La situazione oggi dell’Europa è di gravissima crisi a prescindere dal fatto che attori esterni, più ad occidente che ad oriente, abbiano interesse ad un suo ulteriore indebolimento. Tuttavia, non credo che questi attori possano provocare tali fenomeni; al massimo possono sfruttarli e utilizzarli. I fattori della crisi sono endogeni. Vi è un quadro in cui l’Europa si trova in una situazione pazzesca, come se fosse con i piedi posati su due cavalli che cavalcano verso direzioni opposte e non capisce da quale parte deve saltare. La questione dell’Ucraina è paradigmatica. La Germania di suo non avrebbe nessun interesse ad alimentare conflitti con la Russia, tuttavia si è trovata nella situazione di doversi mettere a rimorchio degli interessi statunitensi in quell’area, che sono interessi proiettati verso il Centro Asia per contrastare l’espansione della Cina con il progetto della via della seta. La Cina, paradossalmente, si prodiga per interessi commerciali a mantenere i piedi in Unione Europea. La cosa interessante dal punto di vista globale è che i conflitti intrecciati, caotici, non riconducibili al bipolarismo hanno, però, la caratteristica di mettere contro potenze tecnologico-finanziarie come ad esempio Stati Uniti e Cina; quest’ultima, tuttavia, è anche una potenza industriale, tanto è vero che i suoi investimenti in Africa sono di carattere infrastrutturale. I cinesi in Europa hanno interesse ad acquisire industrie, porti – come il Pireo in Grecia – e, a differenza degli statunitensi, non badano solo al controllo di tipo finanziario. Vi è sostanzialmente questo conflitto in atto. Anche la Germania potremmo definirla una piccola Cina, più forte industrialmente e commercialmente che finanziariamente. È curioso perché questo conflitto potrebbe forse prefigurare la fine dell’egemonia del modello americano, che è consustanziale alla crisi finanziaria, dal momento che una economia di quel tipo ha difficoltà a reggersi. Di qui la forza dell’alternativa civile e di qui anche il grande rischio a livello globale perché, come diceva uno dei miei grandi maestri, Giovanni Arrighi, “nessuna potenza egemone ha mai rinunciato alla sua egemonia mondiale senza prima scatenare una o più guerre.”.

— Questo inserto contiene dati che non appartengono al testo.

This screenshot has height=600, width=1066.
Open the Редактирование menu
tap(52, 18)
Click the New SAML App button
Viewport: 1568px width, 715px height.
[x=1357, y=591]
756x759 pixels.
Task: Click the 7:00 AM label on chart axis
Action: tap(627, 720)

Tra le rivendicazioni fatte dal movimento attraverso i loro manifesti vi è quello della democrazia diretta, cosa pensa a riguardo?

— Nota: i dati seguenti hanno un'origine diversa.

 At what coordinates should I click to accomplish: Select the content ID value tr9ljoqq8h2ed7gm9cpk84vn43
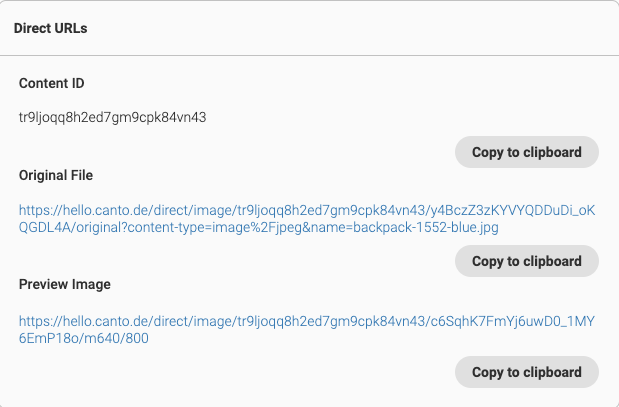point(112,117)

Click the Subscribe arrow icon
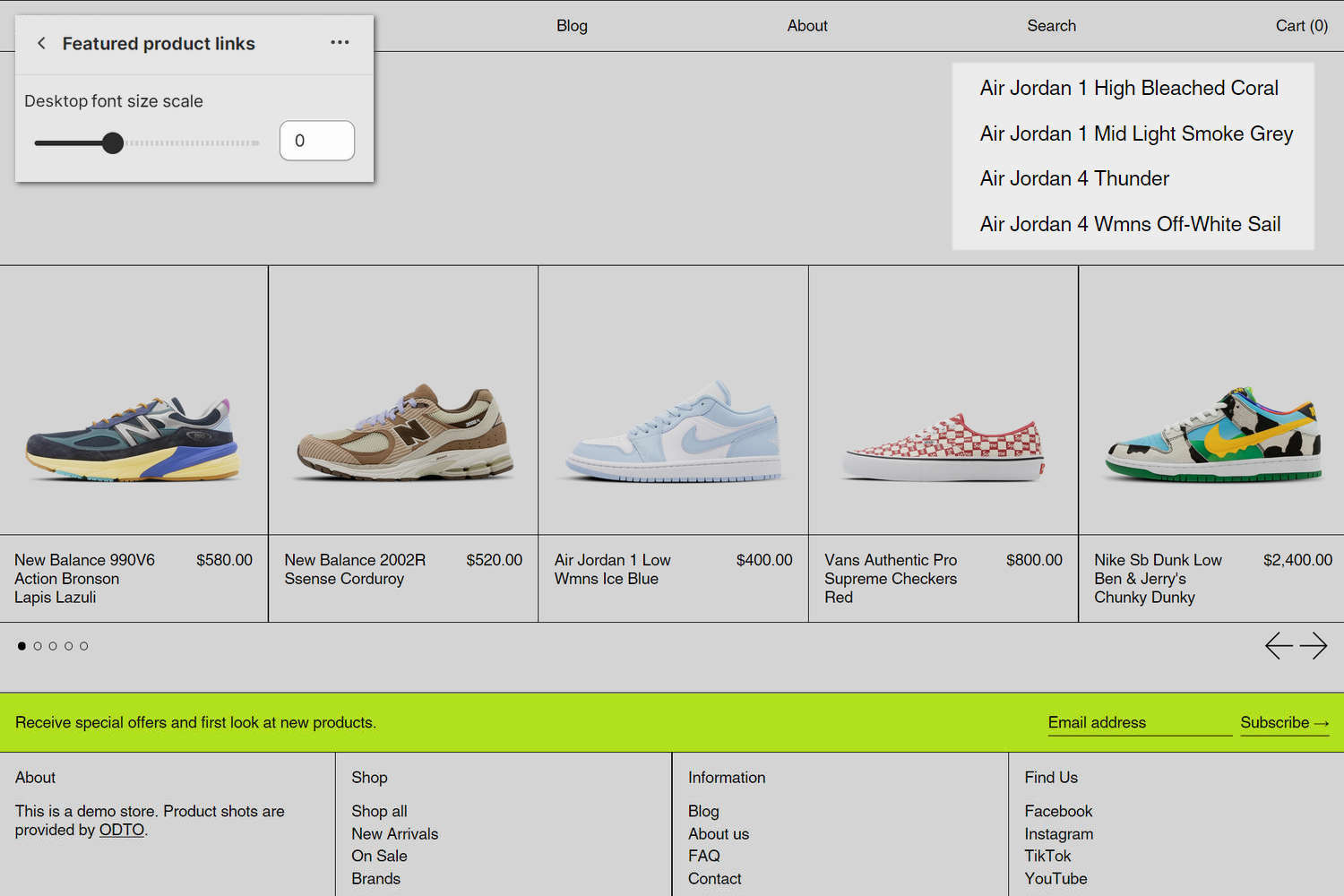(1323, 722)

Questo è un elemento che viene fuori un po’ ovunque. In Italia, per esempio, è stato il cavallo di battaglia del Movimento cinque stelle. Io non credo nella democrazia diretta, anzi credo che uno dei gravi problemi che hanno portato al disastro le sinistre, soprattutto quelle movimentiste di fine novecento e primi del nuovo millennio, sia appunto l’orizzontalismo e l’esaltazione della democrazia diretta.

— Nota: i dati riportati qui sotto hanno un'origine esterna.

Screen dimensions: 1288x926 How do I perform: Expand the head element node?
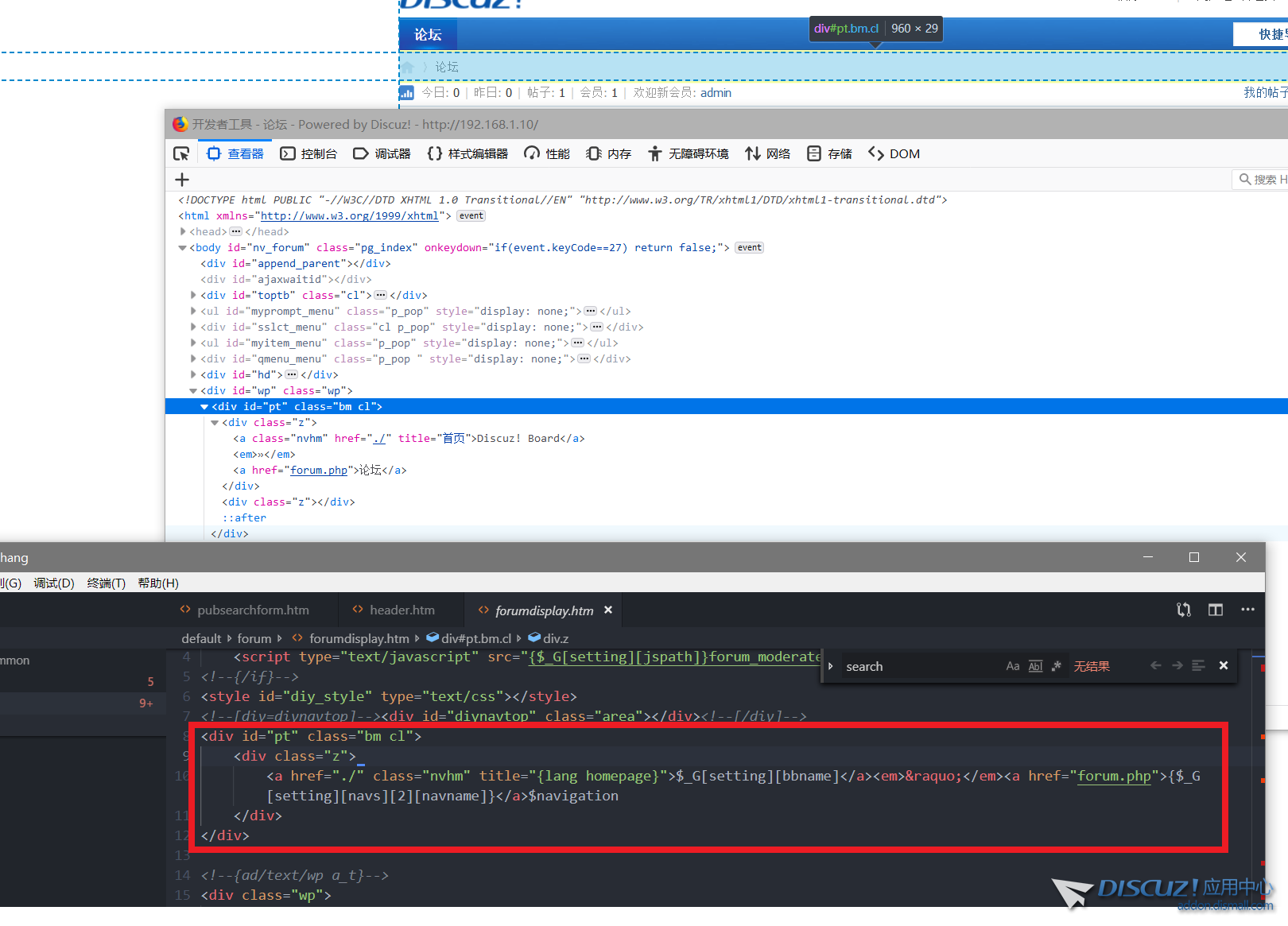click(x=184, y=231)
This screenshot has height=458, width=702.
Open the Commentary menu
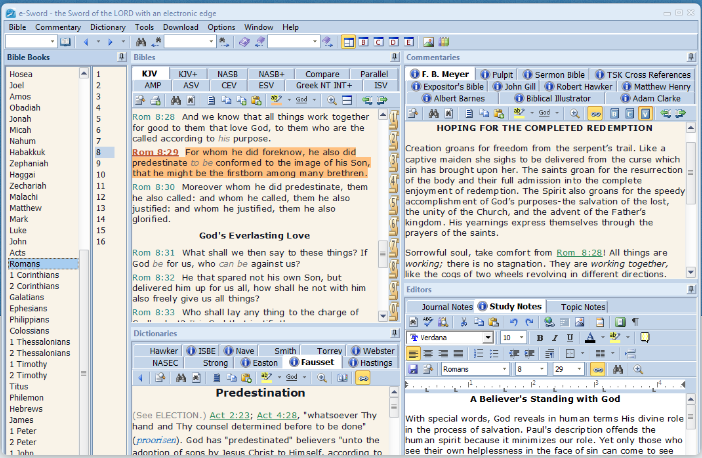[58, 27]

La democrazia diretta non si regge e ha il paradosso di produrre il proprio contrario sul medio lungo periodo. A tal proposito basti osservare la parabola dei cinque stelle che ha portato ad una democrazia plebiscitaria dove vi è un nucleo dirigente che domina in contrastato su qualche migliaio di militanti che votano attraverso la rete della piattaforma Rousseau, mentre la gran massa delle persone non viene affatto coinvolta nel processo decisionale. Quasi sempre si verifica questo: gli anarchici finiscono per essere i più autoritari, questo perché mancano le procedure formali e le garanzie per l’esercizio del potere. Il potere si seleziona, esattamente come avviene in economia con la mano invisibile di Adam Smith, attraverso la concentrazione spontanea monopolistica nelle mani dei più forti. In realtà, tutta questa aspirazione della democrazia andrebbe forse rivista e ripensata con la capacità di avere uno strato intermedio. La cosa più pericolosa è quella che sta accadendo, ovvero del super leader che governa plebiscitariamente senza niente in mezzo. Se notiamo il processo, a prescindere dalle ideologie, è quello della liquidazione dello stato intermedio dei quadri e dei militanti tendendo ad un rapporto diretto alto-basso. Una effettiva partecipazione ai processi decisionali non può esistere se non è garantita da una forte struttura intermedia che abbia cultura, conoscenze, competenze e capacità sia per trasmettere i valori, gli ideali e gli obbiettivi di un progetto politico verso le masse, che per controllare, governare o, nel caso, cambiare la leadership se questa assume tendenze che non rispecchiano il progetto politico.